PerceptiNet: Semantic & Perceptual Systems

Updated 3 July 2026

PerceptiNet is a term for diverse perception-centric systems, including modules for multimodal semantic extraction in 6G embodied networks and perceptual metric learning in vision and haptics.
It extracts unified high-level semantic representations from heterogeneous sensors to support adaptive semantic communication and coordinated task planning in complex scenarios.
In visual and haptic applications, PerceptNet leverages deep fusion and bio-inspired architectures to achieve efficient perceptual quality assessment through metric learning.

PerceptiNet is not a single universally fixed architecture across the arXiv literature. In its most exact recent usage, it denotes the Perception Semantic Network within the Collaborative Conversational Embodied Intelligence Network (CC-EIN) for 6G multi-agent embodied systems, where it converts heterogeneous local sensing into a unified semantic representation for downstream semantic communication and coordination (Chen et al., 25 Nov 2025). In parallel, the spelling also overlaps with, or is used informally for, the PerceptNet family of perceptual models in haptics and vision, including metric learning for haptic textures, human-vision-inspired image-quality models, and later self-supervised and parametric variants (Hepburn et al., 2019).

1. Nomenclature and referential scope

The term PerceptiNet is lexically unstable in the literature. In the CC-EIN paper, PerceptiNet is an explicit module name: the paper states, “PerceptiNet extracts high-level semantic information from multimodal data,” and places it as the first stage in the sequence PerceptiNet → DRAOSC → CohesiveMind → InDec (Chen et al., 25 Nov 2025). By contrast, several other papers use the exact spelling PerceptNet, while noting that “PerceptiNet” may arise as a search variation or informal spelling in discussions of the same model family (Kumari et al., 2019).

This split matters because the associated technical objects are different. The CC-EIN PerceptiNet is a multimodal semantic front-end for embodied collaboration, whereas the PerceptNet literature in haptics and vision concerns perceptual metrics, human-vision-inspired embeddings, and image quality assessment. A plausible implication is that “PerceptiNet” functions less as a single canonical architecture than as a label attached to multiple perception-centric systems whose common theme is the construction of task-relevant internal representations.

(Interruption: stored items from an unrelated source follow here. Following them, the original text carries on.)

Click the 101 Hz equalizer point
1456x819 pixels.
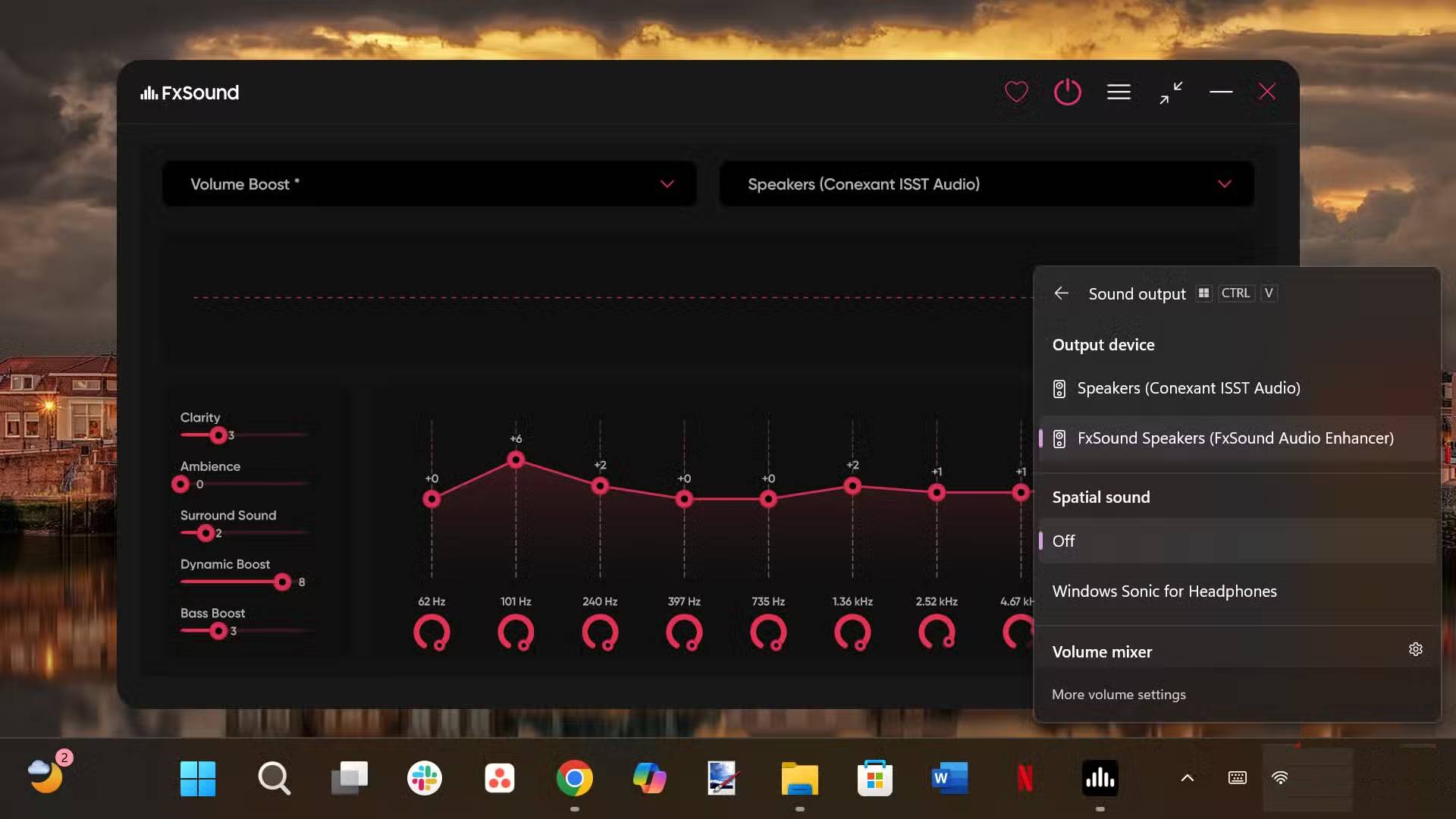point(516,460)
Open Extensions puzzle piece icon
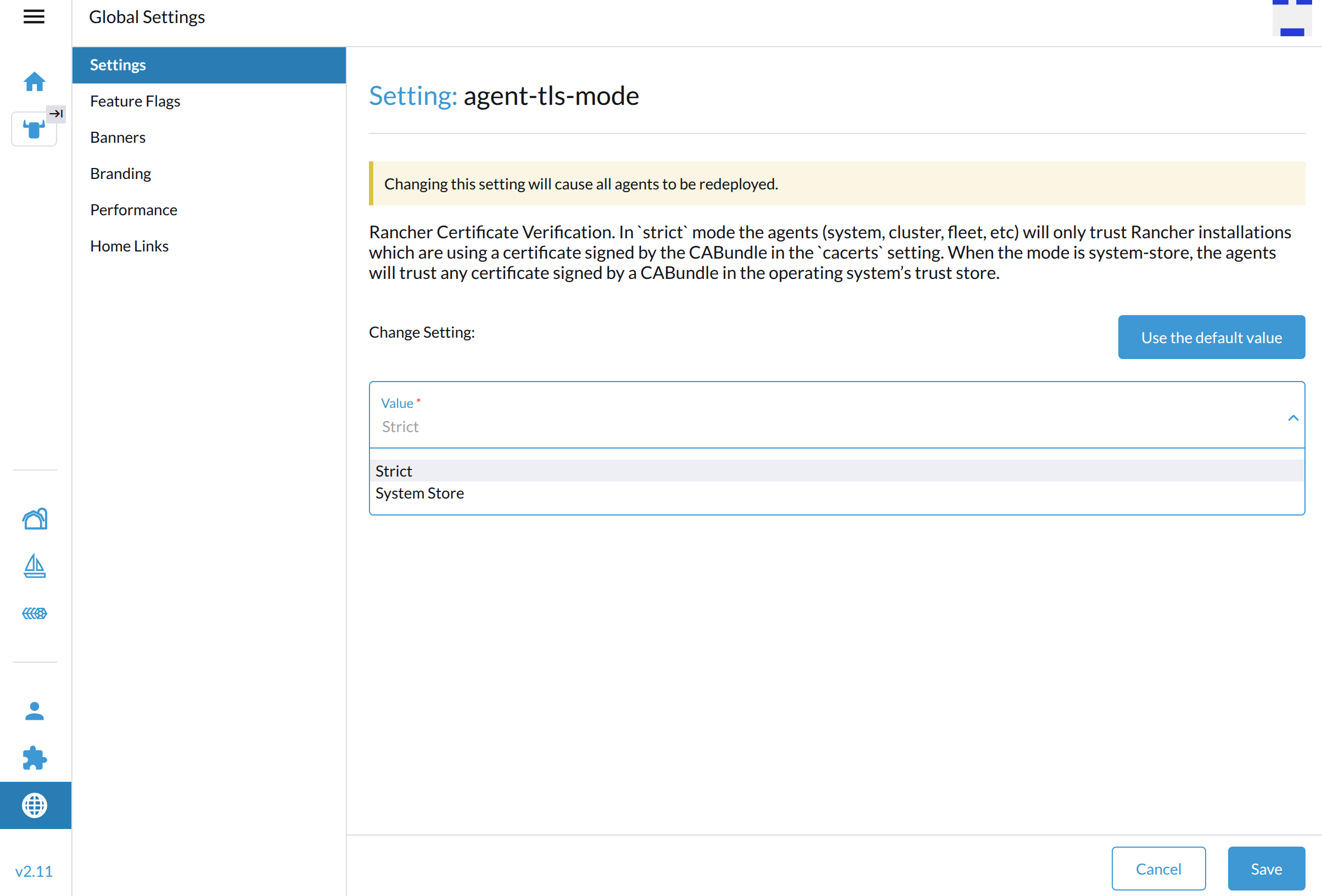Image resolution: width=1322 pixels, height=896 pixels. [x=35, y=758]
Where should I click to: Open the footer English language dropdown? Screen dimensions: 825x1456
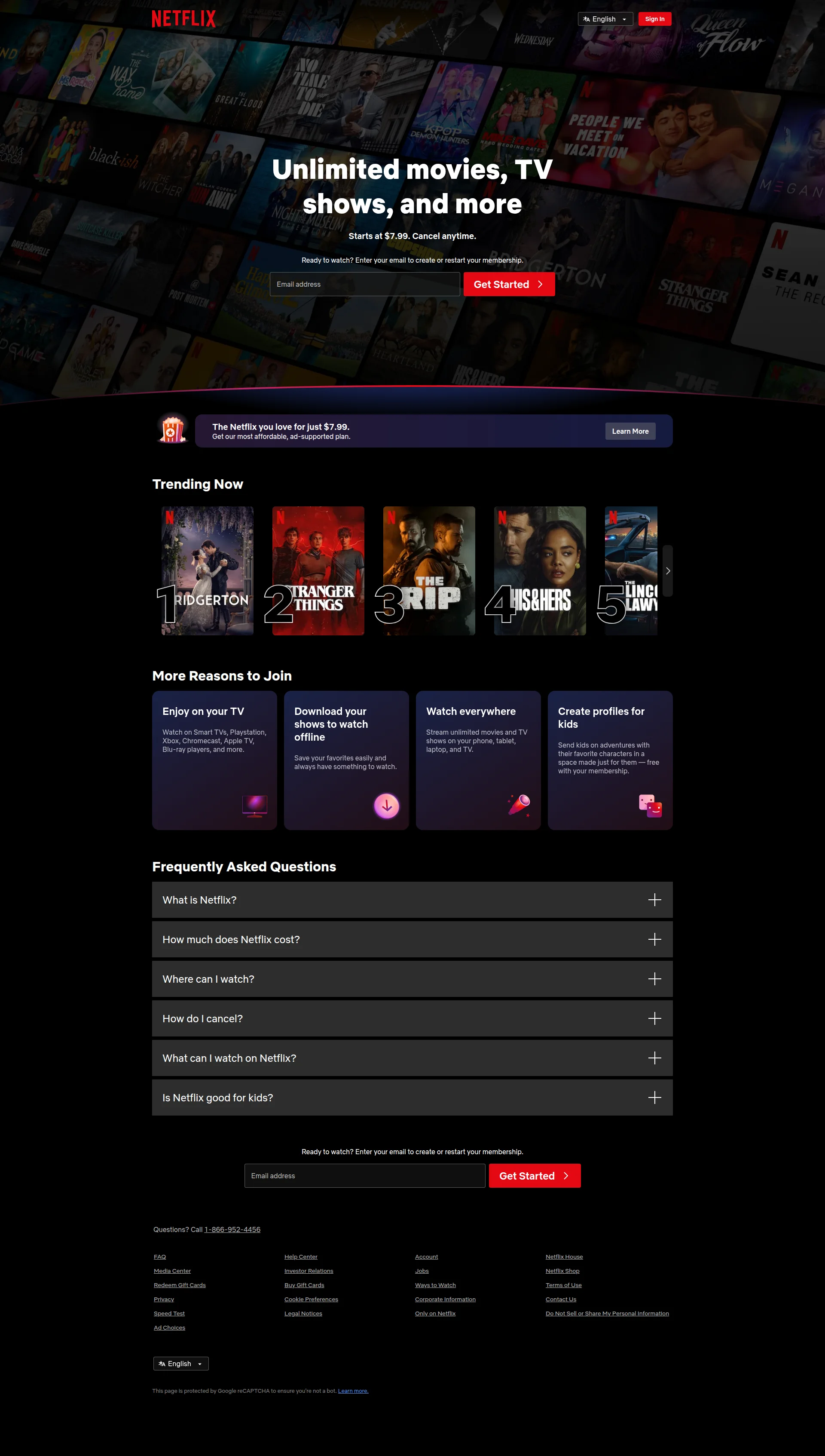point(181,1364)
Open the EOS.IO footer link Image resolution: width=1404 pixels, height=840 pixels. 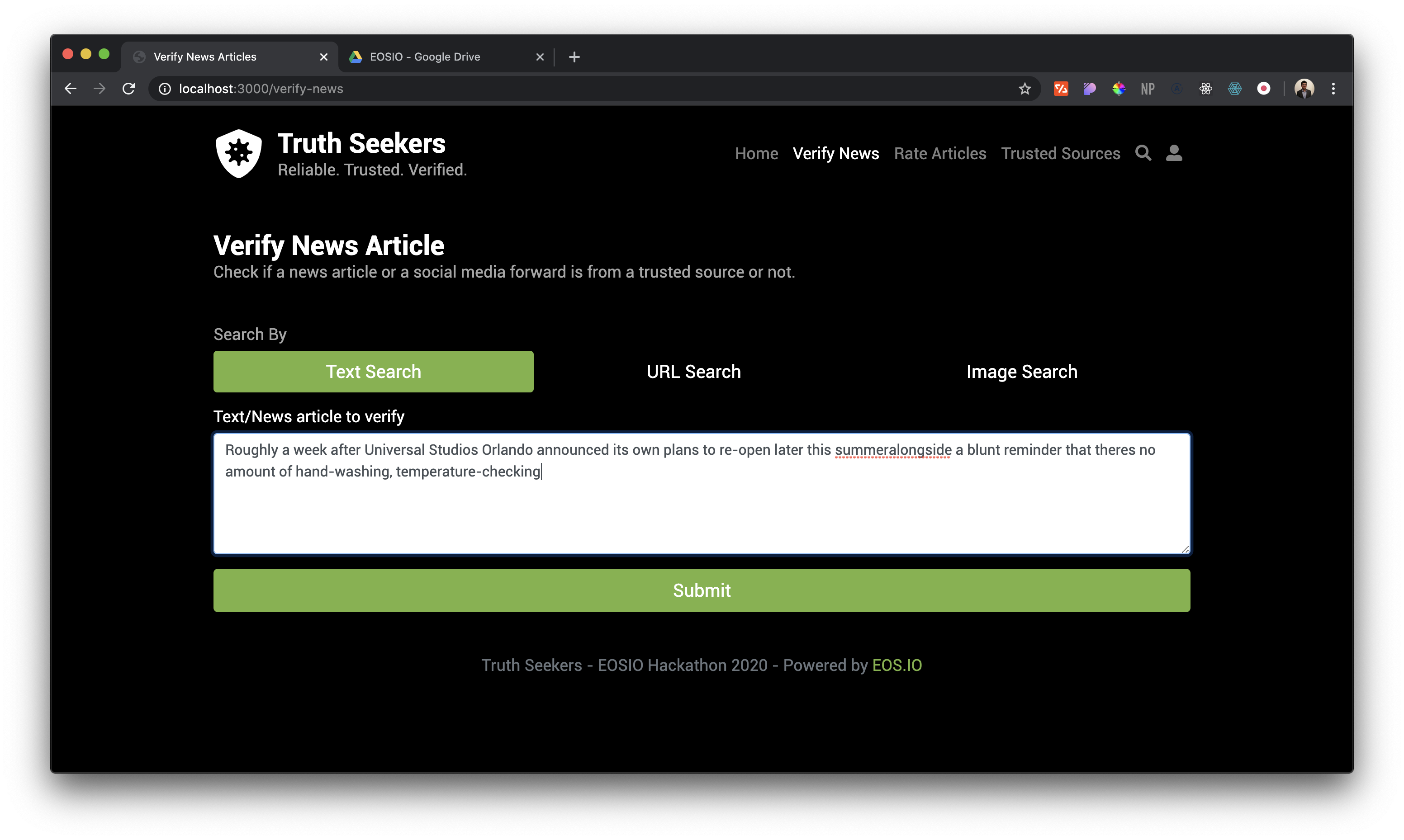[897, 665]
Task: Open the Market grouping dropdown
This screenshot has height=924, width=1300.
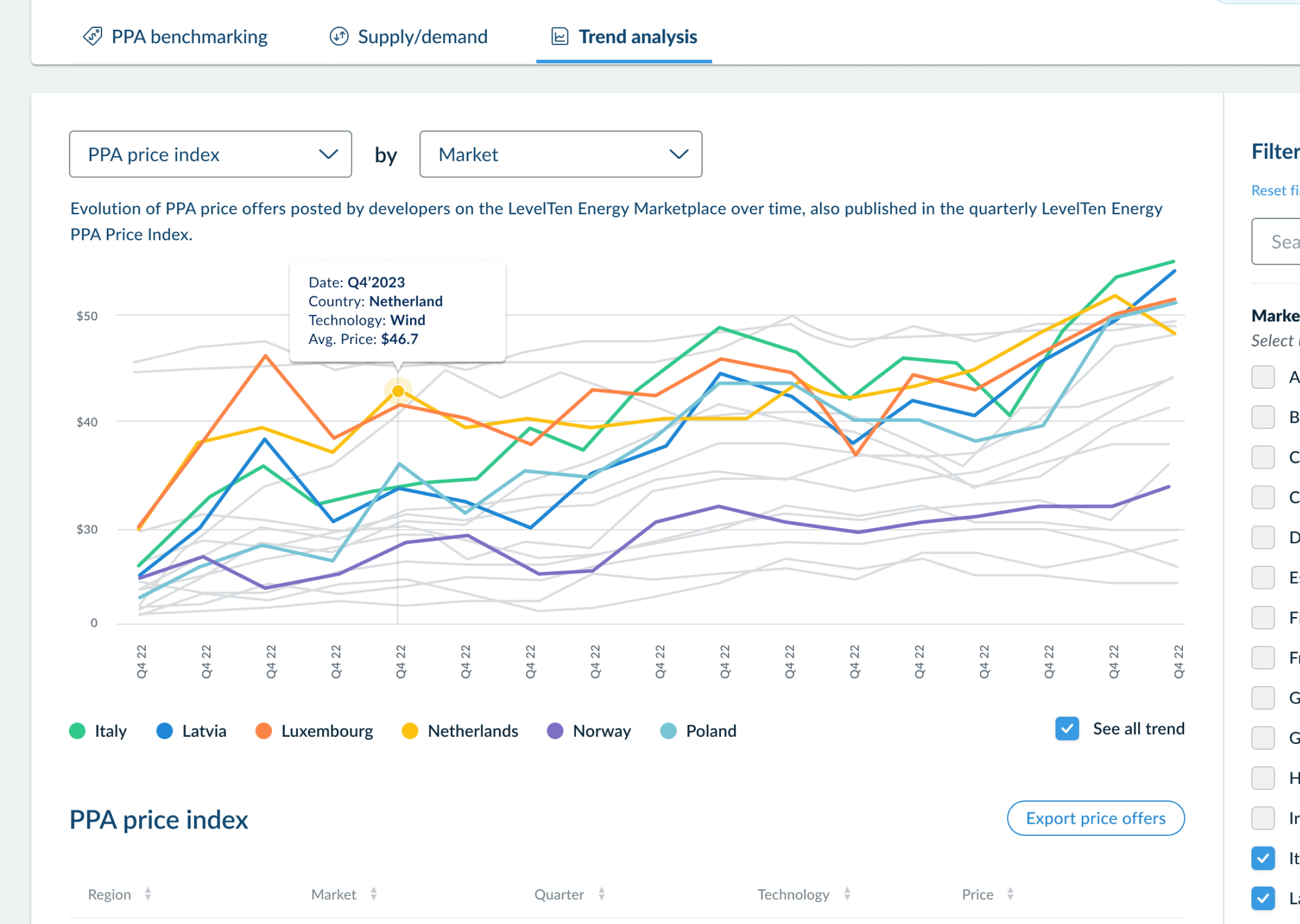Action: tap(560, 154)
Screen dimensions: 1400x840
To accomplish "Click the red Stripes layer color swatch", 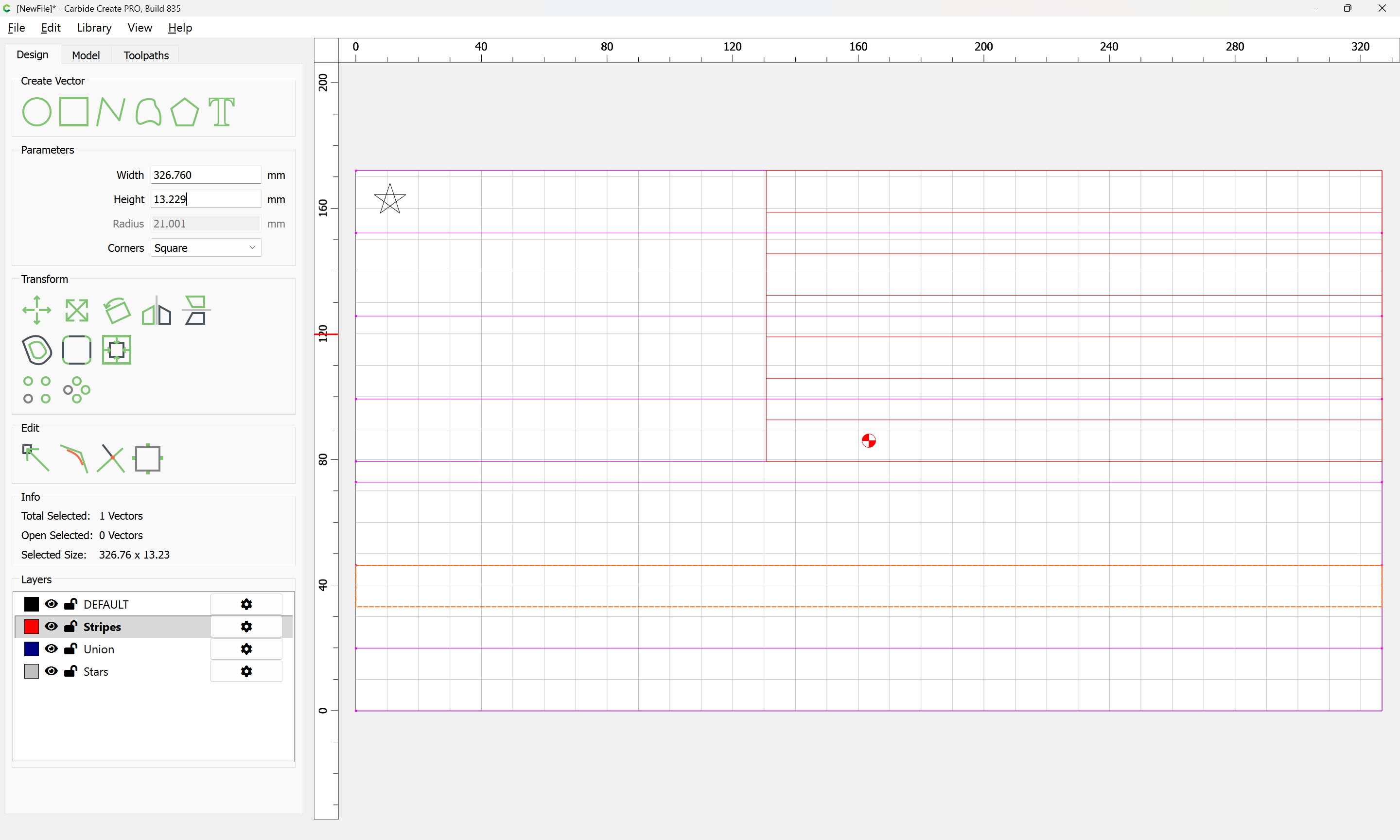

2. PerceptiNet inside CC-EIN

Within CC-EIN, PerceptiNet is the perception front-end rather than the communication or planning module. The paper explicitly assigns four distinct roles: PerceptiNet extracts semantic information from multimodal sensing, DRAOSC performs adaptive semantic transmission, CohesiveMind handles task decomposition and allocation using global semantics, and InDec provides Grad-CAM-based interpretability (Chen et al., 25 Nov 2025). PerceptiNet therefore creates the semantic substrate on which the rest of the system operates.

Its stated target is the paper’s “perception misalignment” problem. The motivating scenario is a post-earthquake rescue environment populated by heterogeneous embodied intelligent devices—drones, autonomous vehicles, and robot dogs—that observe the world with different sensing modalities and resolutions. The paper motivates multimodality by noting that visual sensing offers broad semantic cues but degrades under occlusion or poor lighting, whereas geometric sensing such as LiDAR or point-cloud sensing provides structure but weaker semantics. PerceptiNet is introduced to extract “high-level semantic representations that are consistent, compact, and relevant for the task.”

Functionally, the output is a unified semantic representation produced from local multimodal sensing on each device. That representation is then consumed in two ways. First, it is passed to DRAOSC as the semantic content to be transmitted under bandwidth and channel constraints. Second, it is used by CohesiveMind as the environmental semantic model for task parsing, decomposition, and allocation. The design rationale is explicit: without a perception module that normalizes heterogeneous sensing into a shared semantic space, later semantic communication and multi-agent planning would lack a stable common language.

3. Architectural composition and interface design

The CC-EIN paper presents PerceptiNet at a high level rather than as a fully specified standalone network. The input side consists of multimodal environment data from the embodied devices, alongside communication-environment evaluation. In Section III-A, the devices are described as being equipped with cameras and LiDAR, while the abstract and conclusion also refer to image + radar or to “visual images, radar signals, and environmental parameters” (Chen et al., 25 Nov 2025). The paper itself notes no formal reconciliation of this terminology. The safest reading is that PerceptiNet is intended as a multimodal perception-and-semantic-encoding layer combining visual sensing, range or 3D sensing, and communication-state context.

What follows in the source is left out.